American actress (1943–2023)

Gayle Hunnicutt, Lady Jenkins (February 6, 1943 – August 31, 2023) was an American film, television, and stage actress. She is known for her film roles in Marlowe (1969), Fragment of Fear (1970), Running Scared (1972), and The Legend of Hell House (1973), as well as her portrayal of Vanessa Beaumont on the soap opera Dallas (1988–1991).

==Early life and education==
Hunnicutt was born February 6, 1943 in Fort Worth, Texas, the daughter of Mary Virginia (née Dickerson) and Colonel Sam Lloyd Hunnicutt. Hunnicutt attended Texas Christian University before winning a scholarship to the University of California, Los Angeles, where she majored in English literature and theatre.

She worked as a fashion model, then became an actress.

==Career==
===Acting===
During her early film career, Hunnicutt was typecast as a red-haired sexpot. She portrayed Emaline Fetty, a con woman trying to extort money from the Clampetts in two episodes of The Beverly Hillbillies in 1966. Her film debut was a small role was in the motorcycle film The Wild Angels (1966), which starred Peter Fonda. Bruce Dern, and Diane Ladd. She co-starred with George Peppard in the detective film P.J. (1968) and with James Garner in the detective film Marlowe (1969), in which her character was a glamorous Hollywood actress.

She moved to England with husband David Hemmings in 1970. She and Hemmings co-starred in two horror films in the early 1970s, Fragment of Fear (1970) and Voices (1973). She played Charlotte Stant in the Jack Pulman television adaptation (1972) of Henry James's The Golden Bowl. She played Ann Barrett in The Legend of Hell House (1973), and Tsarina Alexandra in the television miniseries Fall of Eagles (1974). She played a supporting role in the horror film The Spiral Staircase in 1975, which starred Jacqueline Bisset. She appeared as a housewife and mother in an episode of The Martian Chronicles in 1979. She appeared as Irene Adler, opposite Jeremy Brett, in the first episode of the TV series The Adventures of Sherlock Holmes ("A Scandal in Bohemia") in 1984. She also appeared in another Marlowe mystery in an episode of HBO's Philip Marlowe, Private Eye (1983), this time starring Powers Boothe. She had a supporting role in the thriller Target (1985), co-starring Gene Hackman and Matt Dillon and another supporting role in the horror film Dream Lover (1986). Hunnicutt returned to the United States in 1989 to play the role of Vanessa Beaumont in Dallas, making semi-regular appearances until 1991.

> _Directions_: Copy out the passage about Gayle Hunnicutt from "She worked as" up to and including "glamorous Hollywood actress.".

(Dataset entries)
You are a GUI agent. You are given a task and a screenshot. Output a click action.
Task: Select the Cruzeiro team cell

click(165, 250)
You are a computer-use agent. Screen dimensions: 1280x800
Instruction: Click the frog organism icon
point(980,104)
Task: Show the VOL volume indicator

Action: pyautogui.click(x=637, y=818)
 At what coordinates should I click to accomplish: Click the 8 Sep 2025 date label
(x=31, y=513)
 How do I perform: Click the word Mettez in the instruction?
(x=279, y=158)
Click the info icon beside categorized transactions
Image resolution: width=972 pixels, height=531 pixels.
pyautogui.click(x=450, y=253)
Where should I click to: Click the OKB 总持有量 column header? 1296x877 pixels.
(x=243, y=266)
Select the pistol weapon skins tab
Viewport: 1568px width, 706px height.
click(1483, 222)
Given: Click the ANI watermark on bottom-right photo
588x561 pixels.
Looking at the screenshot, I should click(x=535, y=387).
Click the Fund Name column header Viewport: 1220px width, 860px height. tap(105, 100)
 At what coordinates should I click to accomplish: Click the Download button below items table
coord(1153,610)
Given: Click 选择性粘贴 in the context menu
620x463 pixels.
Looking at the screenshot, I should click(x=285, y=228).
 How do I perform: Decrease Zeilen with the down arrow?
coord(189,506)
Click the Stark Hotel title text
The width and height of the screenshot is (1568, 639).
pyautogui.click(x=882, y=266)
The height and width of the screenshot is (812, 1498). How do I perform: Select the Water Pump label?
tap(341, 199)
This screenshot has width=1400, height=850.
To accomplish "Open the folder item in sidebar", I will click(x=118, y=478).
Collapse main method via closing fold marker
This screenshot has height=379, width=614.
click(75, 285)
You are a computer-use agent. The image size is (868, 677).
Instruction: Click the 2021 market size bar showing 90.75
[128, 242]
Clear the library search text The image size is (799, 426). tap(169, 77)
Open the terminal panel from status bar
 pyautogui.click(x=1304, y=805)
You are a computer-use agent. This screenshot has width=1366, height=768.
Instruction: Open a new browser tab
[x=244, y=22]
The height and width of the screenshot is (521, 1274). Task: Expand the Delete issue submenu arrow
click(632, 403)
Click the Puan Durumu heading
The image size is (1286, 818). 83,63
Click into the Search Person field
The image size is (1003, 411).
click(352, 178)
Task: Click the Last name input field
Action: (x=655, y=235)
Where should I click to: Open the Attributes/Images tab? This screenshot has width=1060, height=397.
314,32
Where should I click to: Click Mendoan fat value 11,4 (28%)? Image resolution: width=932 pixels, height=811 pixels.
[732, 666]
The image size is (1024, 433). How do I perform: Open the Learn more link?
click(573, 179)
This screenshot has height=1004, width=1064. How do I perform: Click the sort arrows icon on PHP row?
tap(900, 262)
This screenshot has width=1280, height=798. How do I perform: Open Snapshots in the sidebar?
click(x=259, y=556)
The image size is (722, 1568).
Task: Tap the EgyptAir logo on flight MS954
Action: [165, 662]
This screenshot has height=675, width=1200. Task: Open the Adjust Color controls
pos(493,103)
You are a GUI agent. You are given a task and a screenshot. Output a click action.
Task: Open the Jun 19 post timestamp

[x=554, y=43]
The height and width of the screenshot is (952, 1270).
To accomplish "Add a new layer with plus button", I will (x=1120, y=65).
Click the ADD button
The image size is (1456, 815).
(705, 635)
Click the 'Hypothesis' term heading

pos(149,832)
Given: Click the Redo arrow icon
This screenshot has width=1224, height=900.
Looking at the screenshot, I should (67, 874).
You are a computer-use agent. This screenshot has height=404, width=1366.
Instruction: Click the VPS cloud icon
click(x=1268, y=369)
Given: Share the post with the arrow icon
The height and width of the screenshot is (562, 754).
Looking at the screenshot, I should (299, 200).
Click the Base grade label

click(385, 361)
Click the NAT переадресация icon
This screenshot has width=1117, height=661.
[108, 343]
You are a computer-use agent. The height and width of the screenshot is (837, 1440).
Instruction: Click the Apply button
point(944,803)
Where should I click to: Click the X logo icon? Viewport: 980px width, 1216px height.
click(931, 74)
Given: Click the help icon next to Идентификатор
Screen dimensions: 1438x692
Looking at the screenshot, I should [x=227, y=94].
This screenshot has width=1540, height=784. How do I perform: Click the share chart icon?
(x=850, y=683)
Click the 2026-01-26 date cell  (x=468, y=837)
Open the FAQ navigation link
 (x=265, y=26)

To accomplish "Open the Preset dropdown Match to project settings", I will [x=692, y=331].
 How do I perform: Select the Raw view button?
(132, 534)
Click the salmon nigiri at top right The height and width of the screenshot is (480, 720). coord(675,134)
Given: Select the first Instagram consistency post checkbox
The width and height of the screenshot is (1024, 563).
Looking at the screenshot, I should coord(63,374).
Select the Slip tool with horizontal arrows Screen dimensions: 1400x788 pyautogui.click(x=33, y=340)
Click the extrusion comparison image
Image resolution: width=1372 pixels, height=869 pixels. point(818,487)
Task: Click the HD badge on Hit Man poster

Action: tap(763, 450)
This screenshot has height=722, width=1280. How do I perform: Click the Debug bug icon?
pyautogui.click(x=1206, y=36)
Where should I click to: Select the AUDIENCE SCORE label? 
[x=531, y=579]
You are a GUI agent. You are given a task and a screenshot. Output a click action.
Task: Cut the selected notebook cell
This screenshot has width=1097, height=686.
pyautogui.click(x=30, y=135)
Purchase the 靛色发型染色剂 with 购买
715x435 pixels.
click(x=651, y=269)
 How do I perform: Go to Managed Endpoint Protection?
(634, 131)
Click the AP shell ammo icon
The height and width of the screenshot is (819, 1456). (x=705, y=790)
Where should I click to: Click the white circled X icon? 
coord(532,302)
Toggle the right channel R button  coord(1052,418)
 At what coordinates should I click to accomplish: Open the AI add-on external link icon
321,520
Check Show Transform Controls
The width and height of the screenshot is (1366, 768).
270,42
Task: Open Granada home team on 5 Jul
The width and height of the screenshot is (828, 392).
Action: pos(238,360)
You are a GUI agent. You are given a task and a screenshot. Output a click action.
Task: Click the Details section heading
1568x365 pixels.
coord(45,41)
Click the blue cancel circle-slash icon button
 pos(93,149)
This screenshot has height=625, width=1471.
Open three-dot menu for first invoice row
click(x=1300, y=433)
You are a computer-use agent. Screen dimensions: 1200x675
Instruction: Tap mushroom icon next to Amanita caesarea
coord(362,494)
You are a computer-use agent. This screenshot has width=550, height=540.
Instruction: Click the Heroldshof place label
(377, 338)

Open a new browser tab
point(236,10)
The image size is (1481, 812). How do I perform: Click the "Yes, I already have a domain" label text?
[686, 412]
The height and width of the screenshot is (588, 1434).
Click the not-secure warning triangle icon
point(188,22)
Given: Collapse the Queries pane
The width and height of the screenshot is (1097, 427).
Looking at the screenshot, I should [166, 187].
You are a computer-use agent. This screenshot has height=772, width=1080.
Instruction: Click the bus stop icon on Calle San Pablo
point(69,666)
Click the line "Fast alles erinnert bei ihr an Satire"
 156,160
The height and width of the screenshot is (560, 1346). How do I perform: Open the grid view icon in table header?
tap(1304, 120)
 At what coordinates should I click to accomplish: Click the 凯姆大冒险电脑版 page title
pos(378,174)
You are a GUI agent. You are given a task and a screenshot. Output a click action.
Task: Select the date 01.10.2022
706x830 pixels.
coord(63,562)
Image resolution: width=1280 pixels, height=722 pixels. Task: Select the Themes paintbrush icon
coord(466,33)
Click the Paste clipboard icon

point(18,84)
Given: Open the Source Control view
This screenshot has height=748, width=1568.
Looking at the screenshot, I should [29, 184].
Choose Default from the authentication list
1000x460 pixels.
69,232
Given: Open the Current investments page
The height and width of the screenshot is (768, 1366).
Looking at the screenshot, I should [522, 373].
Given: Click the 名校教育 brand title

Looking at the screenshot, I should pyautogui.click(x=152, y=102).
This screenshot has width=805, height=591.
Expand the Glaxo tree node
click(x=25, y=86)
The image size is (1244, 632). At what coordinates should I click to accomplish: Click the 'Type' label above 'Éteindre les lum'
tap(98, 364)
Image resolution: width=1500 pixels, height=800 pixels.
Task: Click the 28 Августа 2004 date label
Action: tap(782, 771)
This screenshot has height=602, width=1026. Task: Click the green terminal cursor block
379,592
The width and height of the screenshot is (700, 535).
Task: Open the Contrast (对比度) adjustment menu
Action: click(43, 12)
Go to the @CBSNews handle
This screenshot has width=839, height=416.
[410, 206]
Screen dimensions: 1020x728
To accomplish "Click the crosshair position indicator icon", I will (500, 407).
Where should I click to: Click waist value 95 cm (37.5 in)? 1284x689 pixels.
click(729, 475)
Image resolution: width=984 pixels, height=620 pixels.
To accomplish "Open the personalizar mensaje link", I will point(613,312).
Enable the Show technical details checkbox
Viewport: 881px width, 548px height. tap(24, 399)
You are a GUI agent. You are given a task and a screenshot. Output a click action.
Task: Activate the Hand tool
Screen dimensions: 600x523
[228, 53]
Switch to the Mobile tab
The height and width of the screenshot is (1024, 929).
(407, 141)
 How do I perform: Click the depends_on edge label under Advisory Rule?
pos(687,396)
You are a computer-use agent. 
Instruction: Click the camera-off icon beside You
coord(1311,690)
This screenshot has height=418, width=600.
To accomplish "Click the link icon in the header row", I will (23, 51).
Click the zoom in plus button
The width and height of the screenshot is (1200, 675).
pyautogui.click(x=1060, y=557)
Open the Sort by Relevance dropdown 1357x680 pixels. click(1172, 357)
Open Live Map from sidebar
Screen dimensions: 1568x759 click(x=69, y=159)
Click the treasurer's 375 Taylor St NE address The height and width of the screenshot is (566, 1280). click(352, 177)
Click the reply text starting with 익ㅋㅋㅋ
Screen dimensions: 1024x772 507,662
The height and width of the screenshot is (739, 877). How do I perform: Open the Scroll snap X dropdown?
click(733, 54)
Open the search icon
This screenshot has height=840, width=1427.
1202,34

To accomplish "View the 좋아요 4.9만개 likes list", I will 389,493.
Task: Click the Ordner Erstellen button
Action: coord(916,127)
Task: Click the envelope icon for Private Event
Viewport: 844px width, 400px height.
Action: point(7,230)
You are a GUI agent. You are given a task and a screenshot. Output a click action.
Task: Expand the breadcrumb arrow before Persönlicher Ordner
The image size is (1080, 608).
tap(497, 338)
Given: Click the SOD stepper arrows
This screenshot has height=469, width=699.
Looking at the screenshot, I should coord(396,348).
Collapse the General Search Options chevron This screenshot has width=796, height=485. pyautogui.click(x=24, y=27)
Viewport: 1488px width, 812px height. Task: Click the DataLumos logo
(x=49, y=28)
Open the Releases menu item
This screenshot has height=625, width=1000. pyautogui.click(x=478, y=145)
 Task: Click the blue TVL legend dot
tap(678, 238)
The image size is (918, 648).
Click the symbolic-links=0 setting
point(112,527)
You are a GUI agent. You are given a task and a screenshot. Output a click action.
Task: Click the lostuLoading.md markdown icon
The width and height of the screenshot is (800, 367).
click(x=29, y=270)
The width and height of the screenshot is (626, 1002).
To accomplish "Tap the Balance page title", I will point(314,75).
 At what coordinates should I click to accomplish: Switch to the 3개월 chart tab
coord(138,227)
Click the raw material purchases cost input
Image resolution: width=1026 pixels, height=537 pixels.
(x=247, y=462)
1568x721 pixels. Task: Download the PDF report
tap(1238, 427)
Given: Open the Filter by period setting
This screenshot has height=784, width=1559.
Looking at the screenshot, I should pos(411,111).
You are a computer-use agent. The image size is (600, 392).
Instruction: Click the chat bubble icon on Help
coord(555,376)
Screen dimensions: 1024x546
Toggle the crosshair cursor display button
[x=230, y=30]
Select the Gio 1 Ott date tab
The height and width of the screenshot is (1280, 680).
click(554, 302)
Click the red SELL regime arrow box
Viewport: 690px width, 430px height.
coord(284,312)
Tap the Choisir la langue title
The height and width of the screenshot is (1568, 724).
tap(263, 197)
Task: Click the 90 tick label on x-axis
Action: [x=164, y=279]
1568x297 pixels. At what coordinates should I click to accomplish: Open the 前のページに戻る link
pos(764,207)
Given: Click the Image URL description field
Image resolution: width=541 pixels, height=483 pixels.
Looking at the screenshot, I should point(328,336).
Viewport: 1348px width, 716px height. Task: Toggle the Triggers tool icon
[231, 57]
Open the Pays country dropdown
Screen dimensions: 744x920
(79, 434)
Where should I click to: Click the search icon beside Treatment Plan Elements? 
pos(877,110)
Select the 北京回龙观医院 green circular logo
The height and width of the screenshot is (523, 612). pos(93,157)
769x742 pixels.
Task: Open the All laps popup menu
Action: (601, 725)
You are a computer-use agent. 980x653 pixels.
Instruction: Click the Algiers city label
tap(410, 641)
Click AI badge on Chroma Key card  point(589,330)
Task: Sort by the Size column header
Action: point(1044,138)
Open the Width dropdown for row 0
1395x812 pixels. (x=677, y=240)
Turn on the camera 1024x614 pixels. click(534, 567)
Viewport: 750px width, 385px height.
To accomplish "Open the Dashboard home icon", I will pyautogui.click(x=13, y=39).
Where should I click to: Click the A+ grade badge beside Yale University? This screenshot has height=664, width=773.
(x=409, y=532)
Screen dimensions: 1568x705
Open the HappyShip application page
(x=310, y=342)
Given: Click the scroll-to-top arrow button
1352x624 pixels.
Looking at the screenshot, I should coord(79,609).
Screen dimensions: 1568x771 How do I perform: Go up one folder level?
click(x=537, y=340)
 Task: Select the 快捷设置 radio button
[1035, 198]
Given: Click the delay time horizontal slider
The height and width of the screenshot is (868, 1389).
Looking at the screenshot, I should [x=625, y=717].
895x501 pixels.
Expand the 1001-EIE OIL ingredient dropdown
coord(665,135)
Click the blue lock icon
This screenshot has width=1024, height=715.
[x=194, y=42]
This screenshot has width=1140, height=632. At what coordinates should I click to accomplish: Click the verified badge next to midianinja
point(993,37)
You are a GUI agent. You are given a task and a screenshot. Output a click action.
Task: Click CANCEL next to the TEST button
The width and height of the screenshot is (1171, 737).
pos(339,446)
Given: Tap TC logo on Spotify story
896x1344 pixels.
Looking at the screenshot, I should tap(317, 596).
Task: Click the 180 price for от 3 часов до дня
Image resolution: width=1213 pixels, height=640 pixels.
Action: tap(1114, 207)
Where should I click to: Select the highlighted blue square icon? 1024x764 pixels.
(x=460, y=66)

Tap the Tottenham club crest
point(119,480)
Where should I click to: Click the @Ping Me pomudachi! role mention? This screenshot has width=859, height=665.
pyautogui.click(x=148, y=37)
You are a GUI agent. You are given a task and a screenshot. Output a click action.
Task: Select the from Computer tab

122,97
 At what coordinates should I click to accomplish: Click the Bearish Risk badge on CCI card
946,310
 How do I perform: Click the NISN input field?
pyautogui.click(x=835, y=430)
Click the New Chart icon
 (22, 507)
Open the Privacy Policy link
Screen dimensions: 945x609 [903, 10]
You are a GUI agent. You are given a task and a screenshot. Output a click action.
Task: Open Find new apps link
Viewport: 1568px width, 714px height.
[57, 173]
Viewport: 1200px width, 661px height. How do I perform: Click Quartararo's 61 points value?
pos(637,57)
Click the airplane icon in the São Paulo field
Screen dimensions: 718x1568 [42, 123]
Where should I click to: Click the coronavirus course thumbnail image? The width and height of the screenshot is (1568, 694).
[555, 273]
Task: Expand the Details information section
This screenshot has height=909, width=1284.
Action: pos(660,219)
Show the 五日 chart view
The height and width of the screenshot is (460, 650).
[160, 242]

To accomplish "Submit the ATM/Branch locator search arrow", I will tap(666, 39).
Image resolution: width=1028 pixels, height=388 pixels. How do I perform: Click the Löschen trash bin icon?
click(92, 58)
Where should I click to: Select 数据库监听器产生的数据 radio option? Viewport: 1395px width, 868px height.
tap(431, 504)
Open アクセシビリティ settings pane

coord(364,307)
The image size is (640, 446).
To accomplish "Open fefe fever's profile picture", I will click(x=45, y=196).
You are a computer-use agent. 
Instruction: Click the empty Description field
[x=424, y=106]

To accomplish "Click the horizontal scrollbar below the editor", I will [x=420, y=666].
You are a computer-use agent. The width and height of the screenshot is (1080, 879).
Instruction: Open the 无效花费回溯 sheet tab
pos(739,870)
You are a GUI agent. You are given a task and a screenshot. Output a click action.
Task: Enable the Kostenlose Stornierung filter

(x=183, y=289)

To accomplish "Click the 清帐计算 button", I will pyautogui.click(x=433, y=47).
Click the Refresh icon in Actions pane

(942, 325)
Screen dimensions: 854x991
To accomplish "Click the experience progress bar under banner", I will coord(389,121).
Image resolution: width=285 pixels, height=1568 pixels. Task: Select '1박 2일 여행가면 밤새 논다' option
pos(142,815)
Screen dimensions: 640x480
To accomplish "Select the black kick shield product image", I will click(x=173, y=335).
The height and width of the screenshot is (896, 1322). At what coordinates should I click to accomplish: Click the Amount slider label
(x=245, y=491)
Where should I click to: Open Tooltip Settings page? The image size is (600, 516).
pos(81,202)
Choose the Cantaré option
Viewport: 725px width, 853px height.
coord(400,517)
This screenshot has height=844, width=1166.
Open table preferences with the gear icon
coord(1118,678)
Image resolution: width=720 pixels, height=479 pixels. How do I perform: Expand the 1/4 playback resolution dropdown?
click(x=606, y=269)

> _Answer space_:
She worked as a fashion model, then became an actress.

==Career==
===Acting===
During her early film career, Hunnicutt was typecast as a red-haired sexpot. She portrayed Emaline Fetty, a con woman trying to extort money from the Clampetts in two episodes of The Beverly Hillbillies in 1966. Her film debut was a small role was in the motorcycle film The Wild Angels (1966), which starred Peter Fonda. Bruce Dern, and Diane Ladd. She co-starred with George Peppard in the detective film P.J. (1968) and with James Garner in the detective film Marlowe (1969), in which her character was a glamorous Hollywood actress.